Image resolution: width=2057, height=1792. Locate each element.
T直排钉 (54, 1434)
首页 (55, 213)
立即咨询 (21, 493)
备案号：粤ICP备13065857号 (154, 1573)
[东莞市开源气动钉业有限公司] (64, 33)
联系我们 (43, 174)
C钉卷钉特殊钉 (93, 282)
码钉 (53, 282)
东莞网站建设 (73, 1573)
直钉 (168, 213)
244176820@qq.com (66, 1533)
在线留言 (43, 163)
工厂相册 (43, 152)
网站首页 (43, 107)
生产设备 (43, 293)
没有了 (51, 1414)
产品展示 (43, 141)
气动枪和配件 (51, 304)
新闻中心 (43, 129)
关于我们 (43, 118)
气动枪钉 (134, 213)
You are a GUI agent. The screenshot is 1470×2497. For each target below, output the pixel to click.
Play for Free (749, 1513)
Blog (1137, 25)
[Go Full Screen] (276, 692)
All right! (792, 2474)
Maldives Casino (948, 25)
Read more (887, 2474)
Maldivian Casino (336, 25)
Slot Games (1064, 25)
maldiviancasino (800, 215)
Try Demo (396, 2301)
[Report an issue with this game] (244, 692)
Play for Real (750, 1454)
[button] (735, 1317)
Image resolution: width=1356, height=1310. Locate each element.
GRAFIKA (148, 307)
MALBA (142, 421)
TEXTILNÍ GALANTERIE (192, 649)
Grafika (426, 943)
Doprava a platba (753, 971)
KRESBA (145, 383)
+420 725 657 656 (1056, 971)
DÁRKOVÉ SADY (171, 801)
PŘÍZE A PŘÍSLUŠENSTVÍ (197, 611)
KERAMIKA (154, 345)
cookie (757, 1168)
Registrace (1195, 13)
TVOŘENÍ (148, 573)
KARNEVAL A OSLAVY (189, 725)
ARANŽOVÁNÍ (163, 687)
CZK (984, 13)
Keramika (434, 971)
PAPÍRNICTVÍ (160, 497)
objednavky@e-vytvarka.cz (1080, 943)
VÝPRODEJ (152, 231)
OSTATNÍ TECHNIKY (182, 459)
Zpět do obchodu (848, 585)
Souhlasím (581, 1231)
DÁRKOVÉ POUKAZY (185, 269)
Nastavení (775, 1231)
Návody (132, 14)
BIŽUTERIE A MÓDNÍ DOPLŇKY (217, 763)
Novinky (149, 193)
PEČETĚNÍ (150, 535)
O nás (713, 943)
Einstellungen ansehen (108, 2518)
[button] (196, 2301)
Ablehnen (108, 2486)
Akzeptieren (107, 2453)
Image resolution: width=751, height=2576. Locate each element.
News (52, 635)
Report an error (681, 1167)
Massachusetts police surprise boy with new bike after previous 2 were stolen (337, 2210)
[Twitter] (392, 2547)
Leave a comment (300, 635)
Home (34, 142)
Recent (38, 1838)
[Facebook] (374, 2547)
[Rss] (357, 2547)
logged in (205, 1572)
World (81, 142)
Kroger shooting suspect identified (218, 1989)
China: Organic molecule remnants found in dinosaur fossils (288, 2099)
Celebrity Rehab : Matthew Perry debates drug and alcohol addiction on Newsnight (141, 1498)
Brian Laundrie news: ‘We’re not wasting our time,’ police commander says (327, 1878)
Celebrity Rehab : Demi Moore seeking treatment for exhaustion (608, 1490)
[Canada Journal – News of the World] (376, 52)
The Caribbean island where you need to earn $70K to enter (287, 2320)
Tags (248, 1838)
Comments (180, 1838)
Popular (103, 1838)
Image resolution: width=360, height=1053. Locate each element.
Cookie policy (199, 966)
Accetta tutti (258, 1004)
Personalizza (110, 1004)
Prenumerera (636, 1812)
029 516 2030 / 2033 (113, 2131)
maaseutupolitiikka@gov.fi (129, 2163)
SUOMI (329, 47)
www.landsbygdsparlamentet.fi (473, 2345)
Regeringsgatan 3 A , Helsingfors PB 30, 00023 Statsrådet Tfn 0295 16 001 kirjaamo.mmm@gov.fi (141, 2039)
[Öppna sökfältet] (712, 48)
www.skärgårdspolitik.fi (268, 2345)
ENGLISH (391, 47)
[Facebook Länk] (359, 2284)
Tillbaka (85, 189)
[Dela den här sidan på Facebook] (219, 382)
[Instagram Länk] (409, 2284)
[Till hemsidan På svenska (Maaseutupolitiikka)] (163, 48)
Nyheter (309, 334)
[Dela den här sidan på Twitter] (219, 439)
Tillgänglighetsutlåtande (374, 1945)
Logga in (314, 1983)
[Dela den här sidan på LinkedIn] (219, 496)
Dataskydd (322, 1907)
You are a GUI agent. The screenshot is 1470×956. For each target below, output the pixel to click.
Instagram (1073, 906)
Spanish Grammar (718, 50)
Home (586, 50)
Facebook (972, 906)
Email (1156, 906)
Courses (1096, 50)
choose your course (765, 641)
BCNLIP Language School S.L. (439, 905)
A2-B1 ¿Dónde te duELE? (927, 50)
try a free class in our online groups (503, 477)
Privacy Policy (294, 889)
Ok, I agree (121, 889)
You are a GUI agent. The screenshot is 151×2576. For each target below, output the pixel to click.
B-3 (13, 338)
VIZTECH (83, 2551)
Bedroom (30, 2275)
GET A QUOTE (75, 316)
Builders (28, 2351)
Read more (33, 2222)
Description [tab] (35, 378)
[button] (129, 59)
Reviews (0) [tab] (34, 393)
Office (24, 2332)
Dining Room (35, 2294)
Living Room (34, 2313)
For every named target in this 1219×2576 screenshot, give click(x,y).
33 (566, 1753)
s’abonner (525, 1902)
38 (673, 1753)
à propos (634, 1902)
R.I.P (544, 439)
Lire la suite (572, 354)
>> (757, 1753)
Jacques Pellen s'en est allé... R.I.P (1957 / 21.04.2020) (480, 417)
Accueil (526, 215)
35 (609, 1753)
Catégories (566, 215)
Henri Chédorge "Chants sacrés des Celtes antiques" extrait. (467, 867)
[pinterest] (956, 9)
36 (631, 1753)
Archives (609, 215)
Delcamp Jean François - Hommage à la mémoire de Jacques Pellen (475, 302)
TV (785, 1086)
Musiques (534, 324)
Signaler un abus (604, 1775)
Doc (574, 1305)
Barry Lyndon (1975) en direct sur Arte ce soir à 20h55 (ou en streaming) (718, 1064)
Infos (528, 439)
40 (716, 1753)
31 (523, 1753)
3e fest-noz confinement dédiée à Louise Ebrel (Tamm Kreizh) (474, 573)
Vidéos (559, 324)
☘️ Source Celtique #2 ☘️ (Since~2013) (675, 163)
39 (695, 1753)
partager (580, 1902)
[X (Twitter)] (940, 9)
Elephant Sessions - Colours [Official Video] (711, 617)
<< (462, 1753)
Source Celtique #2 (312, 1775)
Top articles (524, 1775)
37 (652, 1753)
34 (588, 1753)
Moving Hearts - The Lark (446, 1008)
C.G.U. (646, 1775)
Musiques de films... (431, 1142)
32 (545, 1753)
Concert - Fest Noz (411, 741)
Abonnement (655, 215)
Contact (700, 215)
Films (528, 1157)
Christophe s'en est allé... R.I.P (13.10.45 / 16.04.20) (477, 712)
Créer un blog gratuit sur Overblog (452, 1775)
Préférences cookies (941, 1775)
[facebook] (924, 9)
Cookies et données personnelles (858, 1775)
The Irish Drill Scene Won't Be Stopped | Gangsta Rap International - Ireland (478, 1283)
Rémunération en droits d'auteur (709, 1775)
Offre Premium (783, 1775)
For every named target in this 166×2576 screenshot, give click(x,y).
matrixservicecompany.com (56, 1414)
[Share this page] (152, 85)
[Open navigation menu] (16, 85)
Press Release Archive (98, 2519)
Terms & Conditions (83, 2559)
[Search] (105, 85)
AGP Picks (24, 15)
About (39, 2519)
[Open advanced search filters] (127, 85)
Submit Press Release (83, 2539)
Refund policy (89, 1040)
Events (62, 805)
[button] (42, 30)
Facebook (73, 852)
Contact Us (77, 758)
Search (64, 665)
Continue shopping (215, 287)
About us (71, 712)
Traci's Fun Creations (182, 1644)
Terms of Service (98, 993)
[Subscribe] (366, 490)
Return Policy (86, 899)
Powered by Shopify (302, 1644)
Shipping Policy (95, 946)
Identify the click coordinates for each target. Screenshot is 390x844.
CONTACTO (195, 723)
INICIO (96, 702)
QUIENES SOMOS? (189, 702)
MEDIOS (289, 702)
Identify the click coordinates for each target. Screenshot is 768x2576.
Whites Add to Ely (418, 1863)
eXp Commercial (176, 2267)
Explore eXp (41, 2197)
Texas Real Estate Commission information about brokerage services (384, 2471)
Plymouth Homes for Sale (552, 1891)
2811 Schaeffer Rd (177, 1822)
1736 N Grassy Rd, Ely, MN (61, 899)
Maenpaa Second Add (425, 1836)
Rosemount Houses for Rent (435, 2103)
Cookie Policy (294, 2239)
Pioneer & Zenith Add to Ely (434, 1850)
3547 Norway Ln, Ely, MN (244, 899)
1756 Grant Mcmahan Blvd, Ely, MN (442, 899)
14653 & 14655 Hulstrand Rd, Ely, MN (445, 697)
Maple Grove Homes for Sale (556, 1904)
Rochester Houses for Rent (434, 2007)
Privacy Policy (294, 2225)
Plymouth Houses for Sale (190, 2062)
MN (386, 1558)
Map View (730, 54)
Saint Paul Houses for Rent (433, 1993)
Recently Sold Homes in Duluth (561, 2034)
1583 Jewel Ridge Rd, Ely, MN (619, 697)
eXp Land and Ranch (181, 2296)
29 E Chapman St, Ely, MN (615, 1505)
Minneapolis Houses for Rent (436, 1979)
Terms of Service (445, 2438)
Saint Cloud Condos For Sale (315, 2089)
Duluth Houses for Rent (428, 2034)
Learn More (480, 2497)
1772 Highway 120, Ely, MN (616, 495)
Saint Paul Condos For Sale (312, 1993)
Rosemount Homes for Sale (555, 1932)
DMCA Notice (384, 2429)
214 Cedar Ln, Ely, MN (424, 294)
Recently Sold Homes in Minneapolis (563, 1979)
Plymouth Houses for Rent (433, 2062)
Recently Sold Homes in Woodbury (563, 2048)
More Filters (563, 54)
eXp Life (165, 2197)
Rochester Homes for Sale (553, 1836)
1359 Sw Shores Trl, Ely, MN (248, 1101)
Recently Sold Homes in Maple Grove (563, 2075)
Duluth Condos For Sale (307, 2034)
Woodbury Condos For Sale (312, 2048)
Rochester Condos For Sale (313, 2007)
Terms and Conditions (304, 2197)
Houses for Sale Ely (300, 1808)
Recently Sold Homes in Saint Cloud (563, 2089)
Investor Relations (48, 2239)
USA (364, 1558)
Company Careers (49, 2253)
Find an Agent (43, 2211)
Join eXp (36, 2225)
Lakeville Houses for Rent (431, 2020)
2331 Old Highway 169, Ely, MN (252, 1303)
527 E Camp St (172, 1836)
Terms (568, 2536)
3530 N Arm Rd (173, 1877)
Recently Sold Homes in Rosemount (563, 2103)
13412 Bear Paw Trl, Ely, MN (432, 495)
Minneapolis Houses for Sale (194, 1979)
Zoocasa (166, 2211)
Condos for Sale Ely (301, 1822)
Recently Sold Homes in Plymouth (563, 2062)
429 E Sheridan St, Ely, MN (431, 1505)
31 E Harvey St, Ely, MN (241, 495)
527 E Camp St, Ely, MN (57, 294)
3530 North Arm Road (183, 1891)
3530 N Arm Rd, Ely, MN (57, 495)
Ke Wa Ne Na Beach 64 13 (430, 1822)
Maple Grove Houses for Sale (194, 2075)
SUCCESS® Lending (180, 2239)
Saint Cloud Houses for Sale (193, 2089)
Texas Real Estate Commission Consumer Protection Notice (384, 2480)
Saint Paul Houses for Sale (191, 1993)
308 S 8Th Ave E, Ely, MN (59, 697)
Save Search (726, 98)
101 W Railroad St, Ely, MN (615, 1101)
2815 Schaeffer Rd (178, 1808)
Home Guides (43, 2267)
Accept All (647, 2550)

PROBLEM TO WORK ON: Print, without alteration, only the lines above between the one holding "[东莞市开源气动钉业有限公司] (64, 33)" and the one holding "Návody (132, 14)", inclusive.

REPLY:
[东莞市开源气动钉业有限公司] (64, 33)
联系我们 (43, 174)
C钉卷钉特殊钉 (93, 282)
码钉 (53, 282)
东莞网站建设 (73, 1573)
直钉 (168, 213)
244176820@qq.com (66, 1533)
在线留言 (43, 163)
工厂相册 (43, 152)
网站首页 (43, 107)
生产设备 (43, 293)
没有了 (51, 1414)
产品展示 (43, 141)
气动枪和配件 (51, 304)
新闻中心 (43, 129)
关于我们 (43, 118)
气动枪钉 (134, 213)
You are a GUI agent. The screenshot is 1470×2497. For each target below, output the pixel to click.
Play for Free (749, 1513)
Blog (1137, 25)
[Go Full Screen] (276, 692)
All right! (792, 2474)
Maldives Casino (948, 25)
Read more (887, 2474)
Maldivian Casino (336, 25)
Slot Games (1064, 25)
maldiviancasino (800, 215)
Try Demo (396, 2301)
[Report an issue with this game] (244, 692)
Play for Real (750, 1454)
[button] (735, 1317)
Image resolution: width=1356, height=1310. Locate each element.
GRAFIKA (148, 307)
MALBA (142, 421)
TEXTILNÍ GALANTERIE (192, 649)
Grafika (426, 943)
Doprava a platba (753, 971)
KRESBA (145, 383)
+420 725 657 656 (1056, 971)
DÁRKOVÉ SADY (171, 801)
PŘÍZE A PŘÍSLUŠENSTVÍ (197, 611)
KERAMIKA (154, 345)
cookie (757, 1168)
Registrace (1195, 13)
TVOŘENÍ (148, 573)
KARNEVAL A OSLAVY (189, 725)
ARANŽOVÁNÍ (163, 687)
CZK (984, 13)
Keramika (434, 971)
PAPÍRNICTVÍ (160, 497)
objednavky@e-vytvarka.cz (1080, 943)
VÝPRODEJ (152, 231)
OSTATNÍ TECHNIKY (182, 459)
Zpět do obchodu (848, 585)
Souhlasím (581, 1231)
DÁRKOVÉ POUKAZY (185, 269)
Nastavení (775, 1231)
Návody (132, 14)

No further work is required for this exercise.